**Instructions to follow:**
Copy the rows starting at the line that contains "The height and width of the screenshot is (618, 800)." and ending at the line that contains "center [456, 572].", word for word. Leave the pictures out of your answer.

**Data supplied:**

········

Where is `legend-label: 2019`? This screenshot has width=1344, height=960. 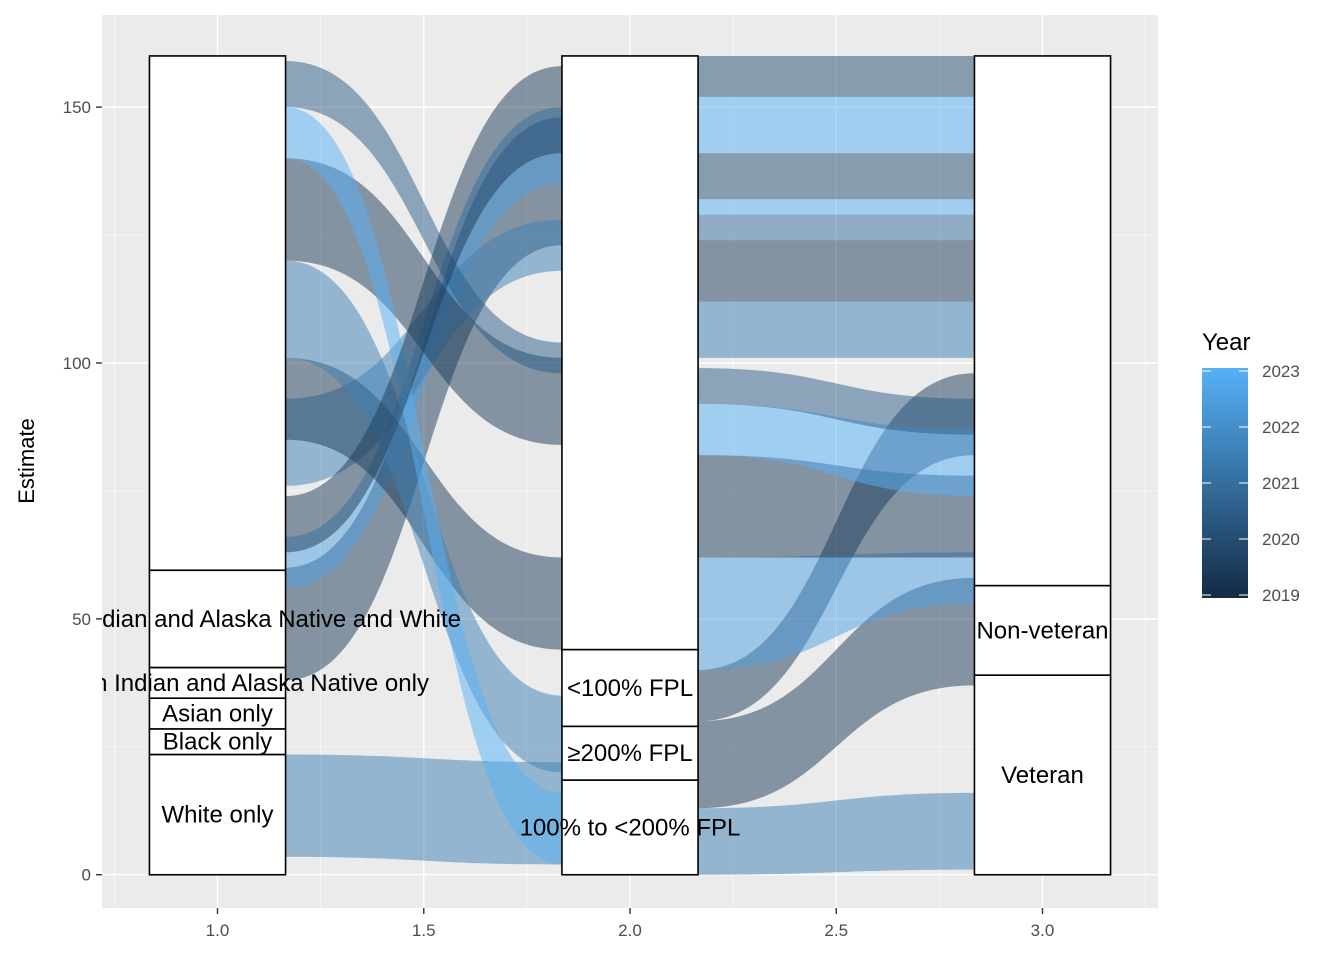 legend-label: 2019 is located at coordinates (1281, 596).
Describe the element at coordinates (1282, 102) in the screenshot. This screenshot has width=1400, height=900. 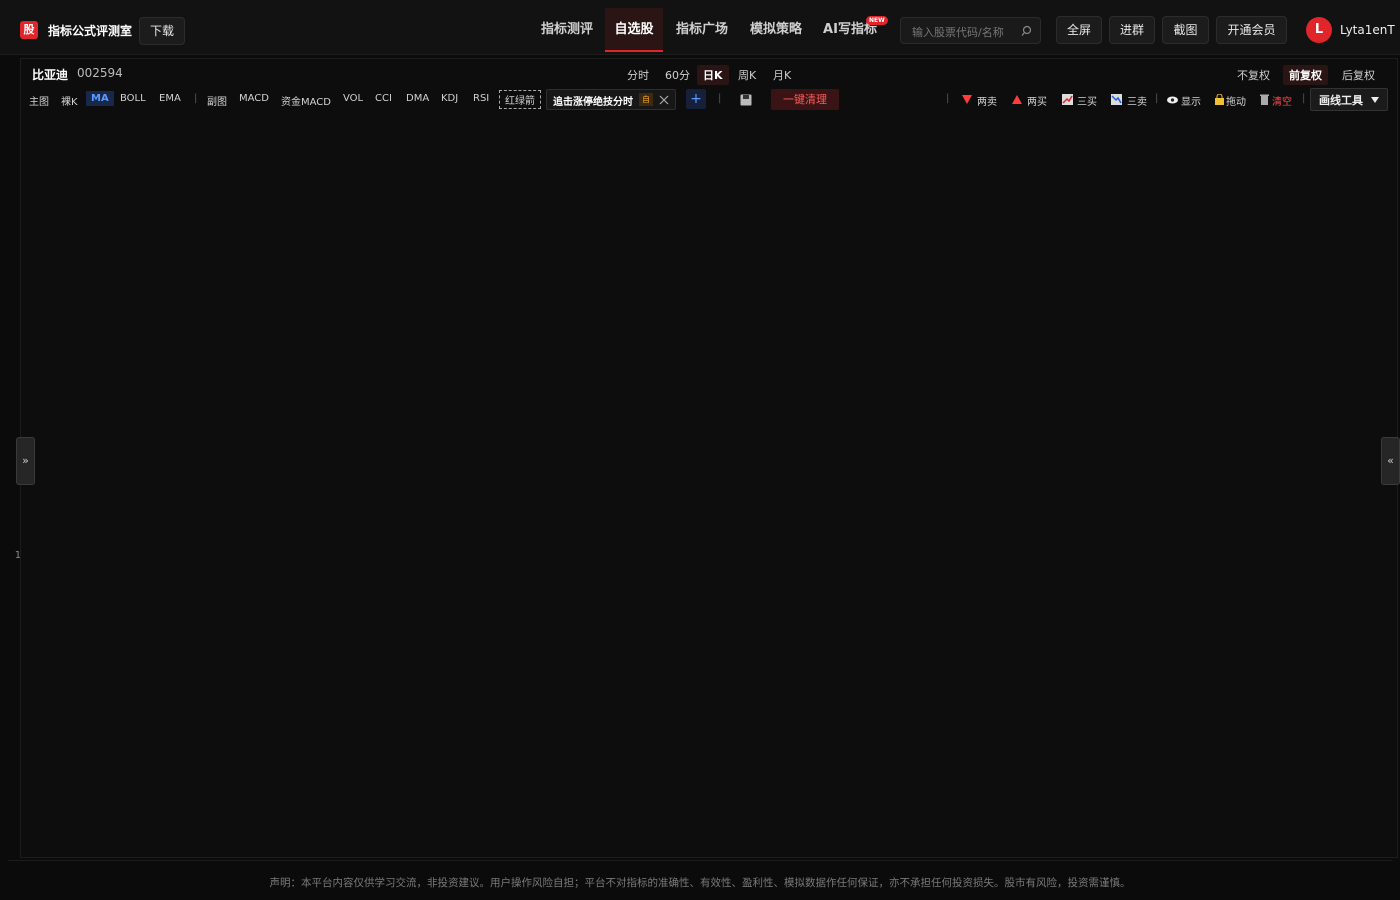
I see `view-toggle: 清空` at that location.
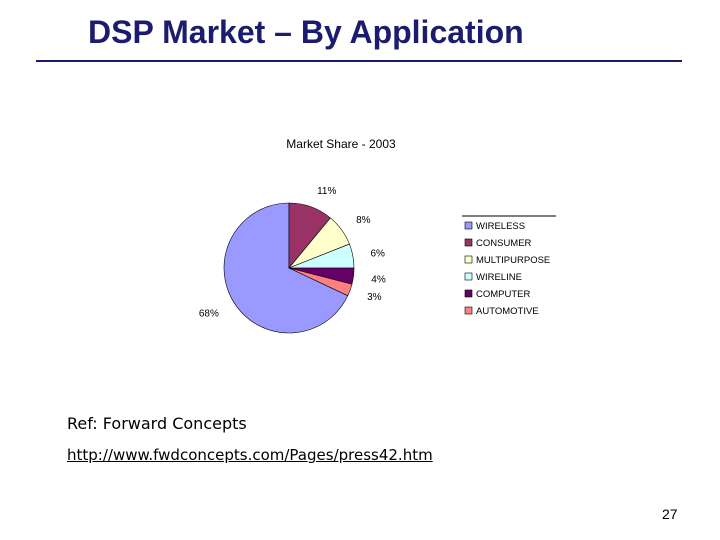 Image resolution: width=720 pixels, height=540 pixels. Describe the element at coordinates (378, 280) in the screenshot. I see `pie-value-label: 4%` at that location.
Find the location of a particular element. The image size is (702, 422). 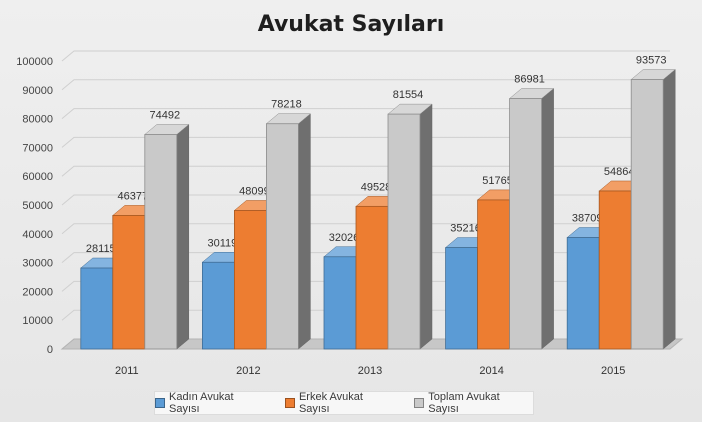

legend-swatch-kadin is located at coordinates (160, 403).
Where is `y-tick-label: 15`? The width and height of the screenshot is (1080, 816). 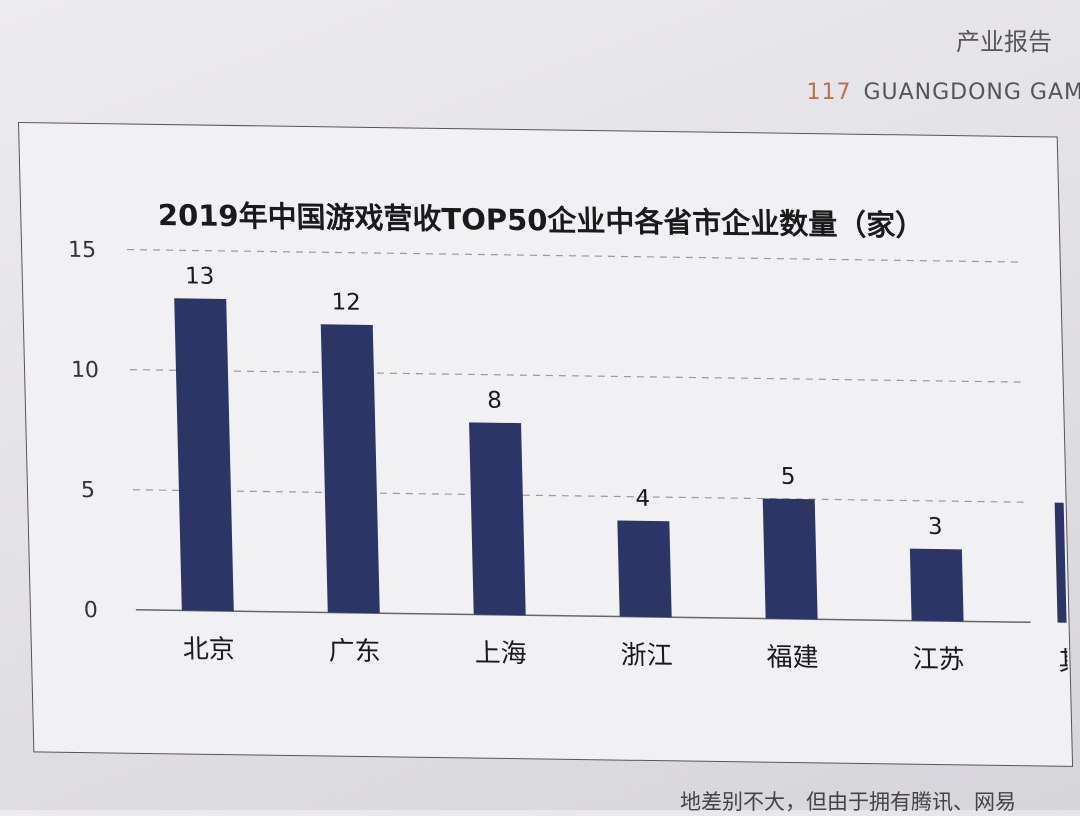 y-tick-label: 15 is located at coordinates (82, 250).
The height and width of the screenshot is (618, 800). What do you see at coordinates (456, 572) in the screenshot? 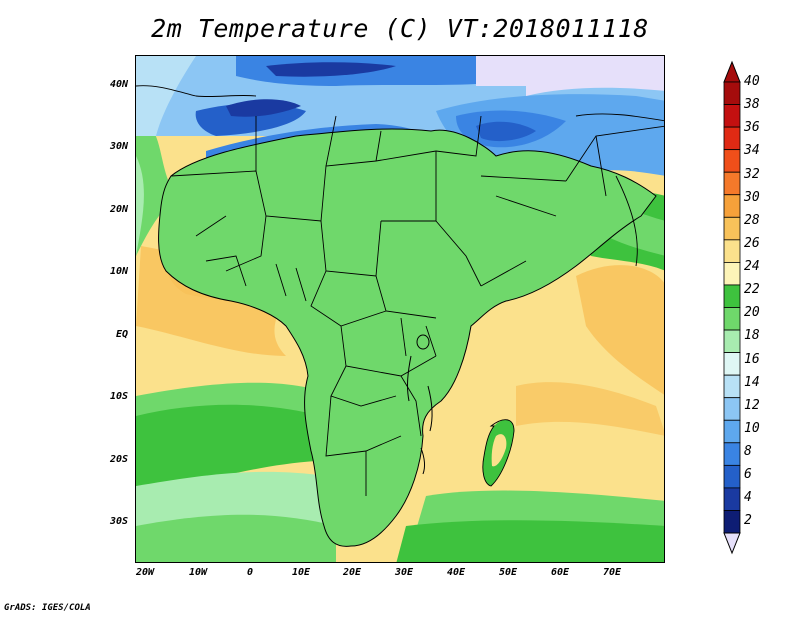
I see `lon-label: 40E` at bounding box center [456, 572].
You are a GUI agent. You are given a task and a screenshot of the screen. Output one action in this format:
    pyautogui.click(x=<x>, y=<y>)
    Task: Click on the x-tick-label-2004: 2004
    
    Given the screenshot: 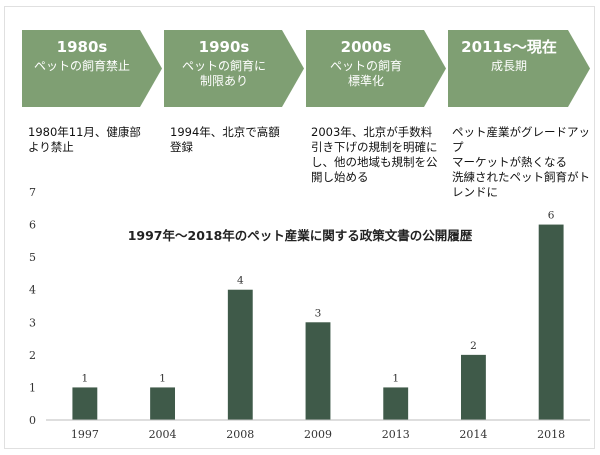 What is the action you would take?
    pyautogui.click(x=163, y=434)
    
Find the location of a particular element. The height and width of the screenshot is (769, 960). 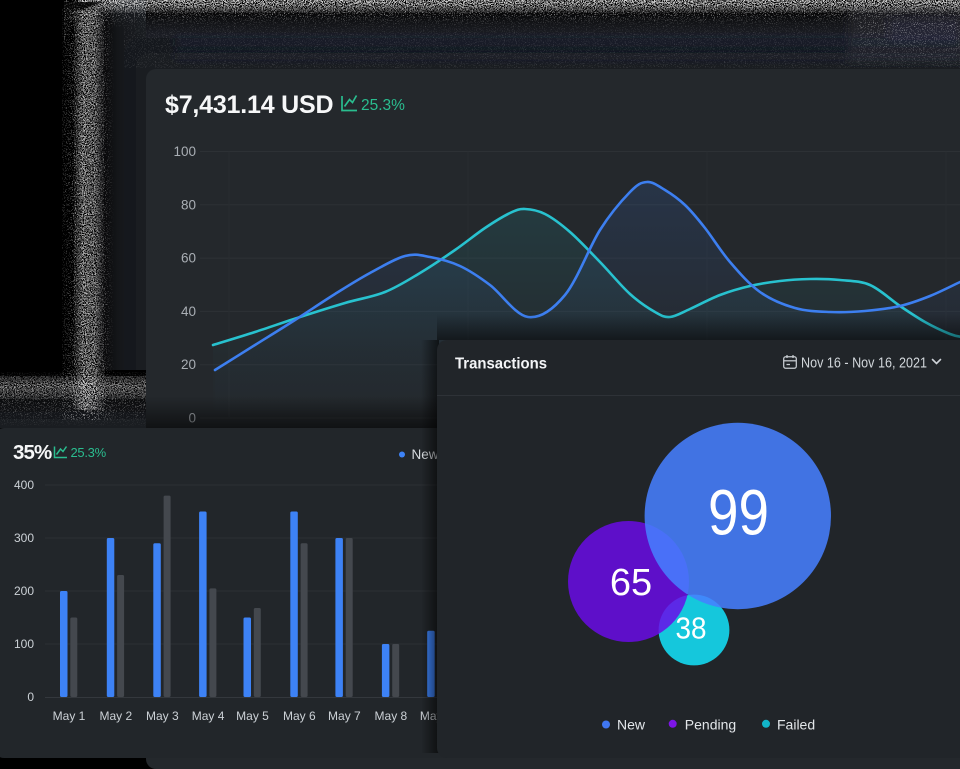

········

**Output for this task:**
The height and width of the screenshot is (618, 800). What do you see at coordinates (456, 572) in the screenshot? 
I see `lon-label: 40E` at bounding box center [456, 572].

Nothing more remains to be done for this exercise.